In Season 5, once the inspectors do get in, we see them testing the plant employees while Burns and Smithers gaze down from above.  Except, of course, for the three workers who’ve been strategically diverted down to the basement with the important job of keeping a bee in a jar.

Homer Goes to College16

I always wondered what these guys did at the plant.  Accountants?

Down in the basement we see a glowing rat, dripping ooze, and several spilled barrels of toxic waste.  No other mention of them is made because it doesn’t need to be.  Moreover, the inspectors have no idea these three geniuses (and the improperly stored nuclear waste) are here.  They’re in the parking lot testing the employees.  Here’s the Zombie Simpsons version of the same thing:

HalfassedInspection

See the glove?  The inspectors didn’t.

While Moe asks penetrating questions like, “You’re the head inspector, huh?”, nothing else happens except the unacknowledged gas leak and the slowly inflating glove.  It’s easily the best part of this scene, but it also makes the inspection team even more bland and boring than they already were.  (Thanks for the meandering story about your Queen cover band.)  The scene is Moe telling them they can’t come in after they’ve already come in, followed by them, despite already being inside and being, you know, federal nuclear inspectors, meekly accepting that and shuffling off screen.

This is basic stuff, the audience getting to see characters with personality do things instead of just listen to somebody we don’t know talk about something we don’t care about and can’t see.  To be fair to Zombie Simpsons, the inspection in “Homer Goes to College” is given more screen time, so things like nap time, bee guarding, and Homer causing a meltdown without any nuclear material being in the truck have a chance to breathe.  But it’s not like “My Fare Lady” was crammed with other great bits.  The episode has three different driving montages, one of which goes on for well over a minute.

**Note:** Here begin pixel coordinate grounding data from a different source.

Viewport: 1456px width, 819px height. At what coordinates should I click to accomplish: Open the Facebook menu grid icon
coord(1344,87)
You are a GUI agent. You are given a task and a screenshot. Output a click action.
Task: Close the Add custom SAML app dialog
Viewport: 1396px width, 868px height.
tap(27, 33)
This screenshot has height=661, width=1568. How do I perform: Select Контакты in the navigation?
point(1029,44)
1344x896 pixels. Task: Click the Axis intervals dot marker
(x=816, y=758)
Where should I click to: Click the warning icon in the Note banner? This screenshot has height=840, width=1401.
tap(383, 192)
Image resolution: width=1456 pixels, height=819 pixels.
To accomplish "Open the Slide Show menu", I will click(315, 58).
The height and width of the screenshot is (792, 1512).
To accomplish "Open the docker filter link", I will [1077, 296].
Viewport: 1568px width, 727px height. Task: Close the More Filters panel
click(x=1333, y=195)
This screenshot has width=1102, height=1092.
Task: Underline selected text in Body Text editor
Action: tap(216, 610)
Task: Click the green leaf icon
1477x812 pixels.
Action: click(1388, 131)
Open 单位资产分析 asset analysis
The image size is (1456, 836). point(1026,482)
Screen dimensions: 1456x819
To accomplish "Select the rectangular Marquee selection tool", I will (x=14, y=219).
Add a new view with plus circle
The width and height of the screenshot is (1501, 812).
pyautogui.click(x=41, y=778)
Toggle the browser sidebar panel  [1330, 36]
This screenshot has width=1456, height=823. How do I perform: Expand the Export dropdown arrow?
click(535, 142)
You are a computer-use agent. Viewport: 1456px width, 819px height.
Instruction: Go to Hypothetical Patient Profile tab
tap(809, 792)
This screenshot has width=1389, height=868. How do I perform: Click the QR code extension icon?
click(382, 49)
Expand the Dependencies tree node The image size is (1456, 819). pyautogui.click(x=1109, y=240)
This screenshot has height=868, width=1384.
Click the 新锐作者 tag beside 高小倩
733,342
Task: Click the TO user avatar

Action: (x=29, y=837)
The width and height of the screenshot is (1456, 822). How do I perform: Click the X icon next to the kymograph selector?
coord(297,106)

Not that extra time would’ve helped.  More lines for incompetent Burns, more background jokes explained, and more of the nothingburger inspection team aren’t going to make “My Fare Lady” any better.  When the NRC shows up in Season 5, there’s a big ominous musical cue, and they begin to methodically test employees.  These nondescript cardboard cutouts (only one of them even speaks) get silence and deserve it.